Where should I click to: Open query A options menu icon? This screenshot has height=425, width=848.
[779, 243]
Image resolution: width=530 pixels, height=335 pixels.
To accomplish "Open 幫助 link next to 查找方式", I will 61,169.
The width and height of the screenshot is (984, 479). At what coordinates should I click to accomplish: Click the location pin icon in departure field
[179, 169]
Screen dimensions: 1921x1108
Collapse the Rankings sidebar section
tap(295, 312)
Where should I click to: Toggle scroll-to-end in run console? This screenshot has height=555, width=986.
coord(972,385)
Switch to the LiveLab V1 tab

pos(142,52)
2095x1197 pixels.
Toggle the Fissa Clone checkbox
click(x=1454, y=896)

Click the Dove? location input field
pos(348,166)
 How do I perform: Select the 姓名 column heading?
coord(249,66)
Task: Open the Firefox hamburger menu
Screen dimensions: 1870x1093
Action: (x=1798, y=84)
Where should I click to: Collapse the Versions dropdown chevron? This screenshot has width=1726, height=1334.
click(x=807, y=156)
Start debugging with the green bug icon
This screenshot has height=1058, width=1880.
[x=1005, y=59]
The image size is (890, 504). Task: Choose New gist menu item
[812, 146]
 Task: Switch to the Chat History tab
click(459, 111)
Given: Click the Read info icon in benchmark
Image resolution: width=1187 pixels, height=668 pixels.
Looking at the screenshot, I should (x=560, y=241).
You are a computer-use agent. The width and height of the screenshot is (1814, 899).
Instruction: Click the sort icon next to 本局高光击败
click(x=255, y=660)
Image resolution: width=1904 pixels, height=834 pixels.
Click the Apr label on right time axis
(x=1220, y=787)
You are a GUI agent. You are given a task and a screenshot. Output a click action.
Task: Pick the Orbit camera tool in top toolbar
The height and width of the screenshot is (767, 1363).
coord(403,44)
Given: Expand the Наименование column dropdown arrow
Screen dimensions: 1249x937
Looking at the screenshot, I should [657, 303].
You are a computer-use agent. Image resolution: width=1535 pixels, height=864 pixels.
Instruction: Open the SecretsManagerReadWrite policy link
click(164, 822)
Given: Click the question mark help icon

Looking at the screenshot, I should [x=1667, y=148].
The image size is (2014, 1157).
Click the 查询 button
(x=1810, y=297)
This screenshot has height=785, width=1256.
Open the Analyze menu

....

ACTIVITY: Exactly and only the lines from the one containing "Where should I click to: Collapse" through the end of the material are to be reproduced, both ends included.

TASK ANSWER:
Where should I click to: Collapse the Versions dropdown chevron? This screenshot has width=1726, height=1334.
click(x=807, y=156)
Start debugging with the green bug icon
This screenshot has height=1058, width=1880.
[x=1005, y=59]
The image size is (890, 504). Task: Choose New gist menu item
[812, 146]
 Task: Switch to the Chat History tab
click(459, 111)
Given: Click the Read info icon in benchmark
Image resolution: width=1187 pixels, height=668 pixels.
Looking at the screenshot, I should (x=560, y=241).
You are a computer-use agent. The width and height of the screenshot is (1814, 899).
Instruction: Click the sort icon next to 本局高光击败
click(x=255, y=660)
Image resolution: width=1904 pixels, height=834 pixels.
Click the Apr label on right time axis
(x=1220, y=787)
You are a GUI agent. You are given a task and a screenshot. Output a click action.
Task: Pick the Orbit camera tool in top toolbar
The height and width of the screenshot is (767, 1363).
coord(403,44)
Given: Expand the Наименование column dropdown arrow
Screen dimensions: 1249x937
Looking at the screenshot, I should [657, 303].
You are a computer-use agent. Image resolution: width=1535 pixels, height=864 pixels.
Instruction: Open the SecretsManagerReadWrite policy link
click(164, 822)
Given: Click the question mark help icon

Looking at the screenshot, I should [x=1667, y=148].
The image size is (2014, 1157).
Click the 查询 button
(x=1810, y=297)
This screenshot has height=785, width=1256.
Open the Analyze menu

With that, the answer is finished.